[Opening Text block section]
Thank you, Mr. Chairman. I feel honored indeed to become the 4th speaker at the annual BP Lecture here at the British Museum.  My three predecessors -- Nelson Mandela, Mary Robinson and Amartya Sen, are all profoundly respected for their enormous contributions to the emancipation and well-being of humanity. To them, I wish to pay my highest tribute. By the same token, I want to thank British Museum for extending me the privilege to further their thoughts on global civilisation, a topic that concerns the development of humanity. I am making my best endeavours to live up to the expectations of my generous hosts and this truly distinguished audience.

It is always an inspiring, enriching and refreshing experience to visit the British Museum, a place that showcases the evolution of human civilisation through interaction and integration with each other across centuries. Driven by the economic, technological, cultural and social progress, such integration is gathering momentum year by year. We call this process GLOBALISATION. As we have ushered in the new millennium, like or dislike it, we are embracing a new era of globalisation, where the accelerated integration is increasingly showing its bearings on every country and every individual alike.
[Closing Text block section]
[Opening Supplied material section]
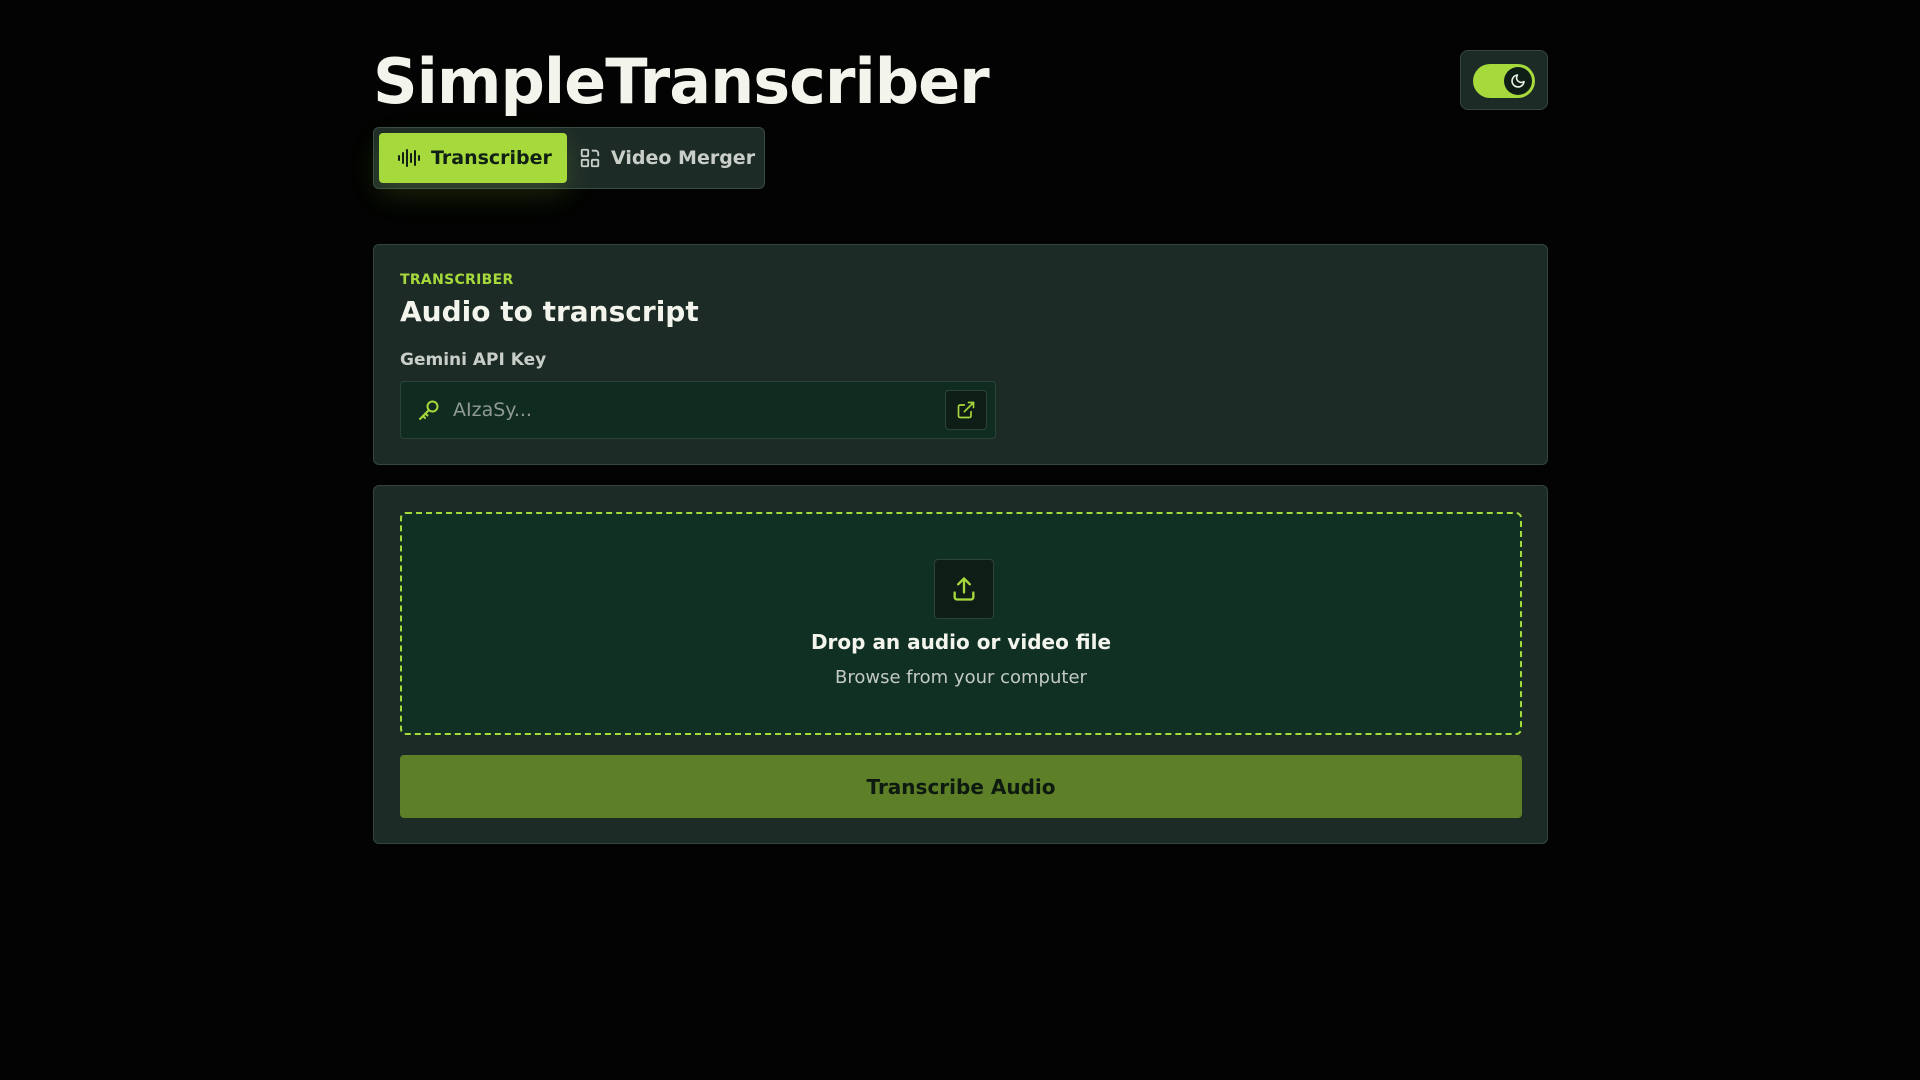 Image resolution: width=1920 pixels, height=1080 pixels. I want to click on tab-transcriber: Transcriber, so click(473, 158).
[Closing Supplied material section]
■ Task instructions:
Pick up the British Museum lecture on globalization right after its last sentence and keep writing in the speaker's voice.

■ Result of the task:
Since its infancy, globalisation has triggered a wide spectrum of feelings and comments. Among all schools of thoughts, however, there is a general recognition that we are living in the same global village with stronger interdependence and interaction than ever. Just like many other countries, China embraces the globalisation, for it is inevitable and irreversible. Meanwhile, it is not an easy task to ride on its opportunities and go through its challenges. It is true that most of time globalisation helps foster prosperity, peace and stability, for individual countries and for the world as a whole. However, it has raised new challenges and issues to the world civilization, to our long-standing tradition and entrenched mindset. For many economies and nationalities, globalisation does not automatically bring all the benefits and guarantee sustainability. In fact, at certain periods of time, globalisation, if mismanaged, can be disruptive and even disastrous to the course of civilization.

Today, I would like to squarely face this issue, an issue that has over and again posed challenges to human civilization.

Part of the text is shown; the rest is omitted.